Wisconsin surpasses national averages on 'nation's report card'
Wisconsin 4th and 8th graders scored above national averages in math and reading in the 2005 National Assessment of Educational Progress survey of student achievement released Wednesday (October 19, 2005).
Fourth graders earned an average score of 241 in math, compared to the national average of 237 – an improvement from 2003 when Wisconsin's average score was 237. Eighth graders scored 285 in math – the same as 2003 – compared to the national average of 278.
In reading, 4th graders scored 221, compared to 217 for the national average. Eighth graders scored 266, compared to 260 nationally.
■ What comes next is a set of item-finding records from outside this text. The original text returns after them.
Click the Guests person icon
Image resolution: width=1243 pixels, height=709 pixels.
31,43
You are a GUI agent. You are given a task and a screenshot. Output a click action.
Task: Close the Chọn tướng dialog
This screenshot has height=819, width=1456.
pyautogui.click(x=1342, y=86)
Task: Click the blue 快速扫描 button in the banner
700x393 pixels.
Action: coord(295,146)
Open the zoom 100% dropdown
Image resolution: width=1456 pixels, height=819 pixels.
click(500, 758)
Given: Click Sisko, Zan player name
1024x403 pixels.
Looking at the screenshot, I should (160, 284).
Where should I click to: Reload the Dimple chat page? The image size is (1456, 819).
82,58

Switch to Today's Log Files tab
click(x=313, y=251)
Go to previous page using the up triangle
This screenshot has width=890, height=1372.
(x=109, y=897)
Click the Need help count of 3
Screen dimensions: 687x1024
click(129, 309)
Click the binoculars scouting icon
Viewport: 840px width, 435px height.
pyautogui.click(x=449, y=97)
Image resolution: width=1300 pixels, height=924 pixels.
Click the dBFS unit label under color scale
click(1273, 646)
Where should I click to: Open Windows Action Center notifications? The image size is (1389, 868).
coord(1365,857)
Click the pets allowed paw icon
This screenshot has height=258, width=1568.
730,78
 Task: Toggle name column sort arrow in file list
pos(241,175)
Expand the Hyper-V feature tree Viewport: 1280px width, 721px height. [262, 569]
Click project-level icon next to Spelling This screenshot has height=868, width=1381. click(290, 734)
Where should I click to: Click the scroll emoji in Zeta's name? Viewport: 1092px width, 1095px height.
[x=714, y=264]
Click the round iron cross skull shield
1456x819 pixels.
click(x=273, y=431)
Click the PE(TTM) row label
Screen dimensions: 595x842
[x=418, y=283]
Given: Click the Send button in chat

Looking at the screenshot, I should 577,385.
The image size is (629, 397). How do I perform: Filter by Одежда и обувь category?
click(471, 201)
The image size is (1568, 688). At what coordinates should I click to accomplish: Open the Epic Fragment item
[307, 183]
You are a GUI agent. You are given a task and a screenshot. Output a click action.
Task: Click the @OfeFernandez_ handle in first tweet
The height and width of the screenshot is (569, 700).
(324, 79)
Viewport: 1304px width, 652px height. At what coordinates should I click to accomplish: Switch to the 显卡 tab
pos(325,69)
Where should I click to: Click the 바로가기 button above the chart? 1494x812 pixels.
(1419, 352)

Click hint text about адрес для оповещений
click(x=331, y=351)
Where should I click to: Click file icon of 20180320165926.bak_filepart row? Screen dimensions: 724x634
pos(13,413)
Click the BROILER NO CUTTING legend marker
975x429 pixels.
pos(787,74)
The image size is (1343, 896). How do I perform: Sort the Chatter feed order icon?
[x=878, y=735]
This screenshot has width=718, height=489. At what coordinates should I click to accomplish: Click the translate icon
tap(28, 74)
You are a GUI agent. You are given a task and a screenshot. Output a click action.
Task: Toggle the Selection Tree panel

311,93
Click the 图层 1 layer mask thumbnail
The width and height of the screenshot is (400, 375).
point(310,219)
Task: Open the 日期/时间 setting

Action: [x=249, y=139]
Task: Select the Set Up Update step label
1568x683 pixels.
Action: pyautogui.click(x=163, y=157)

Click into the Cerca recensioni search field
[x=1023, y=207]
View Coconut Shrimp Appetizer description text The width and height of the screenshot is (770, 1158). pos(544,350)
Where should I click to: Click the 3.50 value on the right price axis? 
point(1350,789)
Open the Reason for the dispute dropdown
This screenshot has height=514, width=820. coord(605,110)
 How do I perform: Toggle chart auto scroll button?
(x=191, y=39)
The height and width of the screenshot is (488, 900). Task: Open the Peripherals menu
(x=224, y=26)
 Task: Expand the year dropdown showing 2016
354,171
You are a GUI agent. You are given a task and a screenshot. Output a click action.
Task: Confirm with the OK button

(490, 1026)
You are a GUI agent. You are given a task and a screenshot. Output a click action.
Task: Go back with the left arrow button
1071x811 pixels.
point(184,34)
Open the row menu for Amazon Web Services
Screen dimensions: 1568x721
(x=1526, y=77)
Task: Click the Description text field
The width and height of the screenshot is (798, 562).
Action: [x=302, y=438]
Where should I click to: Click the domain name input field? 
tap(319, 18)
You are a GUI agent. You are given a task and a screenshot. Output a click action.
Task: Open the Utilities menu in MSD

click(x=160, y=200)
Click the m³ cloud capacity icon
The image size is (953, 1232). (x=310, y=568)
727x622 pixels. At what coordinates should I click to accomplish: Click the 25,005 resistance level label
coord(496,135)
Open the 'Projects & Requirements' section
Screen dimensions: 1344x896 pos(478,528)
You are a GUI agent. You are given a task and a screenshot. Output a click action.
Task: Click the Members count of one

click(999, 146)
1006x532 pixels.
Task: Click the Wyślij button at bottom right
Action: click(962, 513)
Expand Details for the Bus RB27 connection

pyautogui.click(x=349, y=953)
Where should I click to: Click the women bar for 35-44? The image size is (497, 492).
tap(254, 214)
Both grades' scores for reading were the same in 2003.
The NAEP is a small sampling assessment, popularly called "the nation's report card," designed to provide a snapshot of student achievement. The assessment is part of the Elementary and Secondary Education Act (ESEA) of 1965, which was reauthorized in 2002 as the so-called “No Child Left Behind” act, which requires national and state NAEP assessments at least every two years in reading and mathematics, at grades 4 and 8.
State Superintendent Elizabeth Burmaster said the results are "solid," but she is concerned about the state's high poverty rate.
"In the past two year, Wisconsin had the highest growth rate in poverty of all 50 states," Burmaster said. "Our schools are experiencing the highest levels of poverty in more than a decade, with 14% of Wisconsin's children coming from economically disadvantaged families. We know poverty is a challenge to student achievement."
The survey also shows a racial achievement gap. The state's Asian, Pacific Islander, African American and Hispanic students trailed white students' scores in both reading and math.
The Milwaukee Teachers' Education Association and the National Education Association are helping bridge the achievement gap for economically disadvantaged and minority students in Milwaukee with an NEA grant worth up to $2.5 million.
The NEA grant, announced in September, comes with an expectation that the gaps will be reduced each year as a result of improved teacher and staff training, better planning and more materials. It provides $500,000 per year for up to five years to a union-district partnership.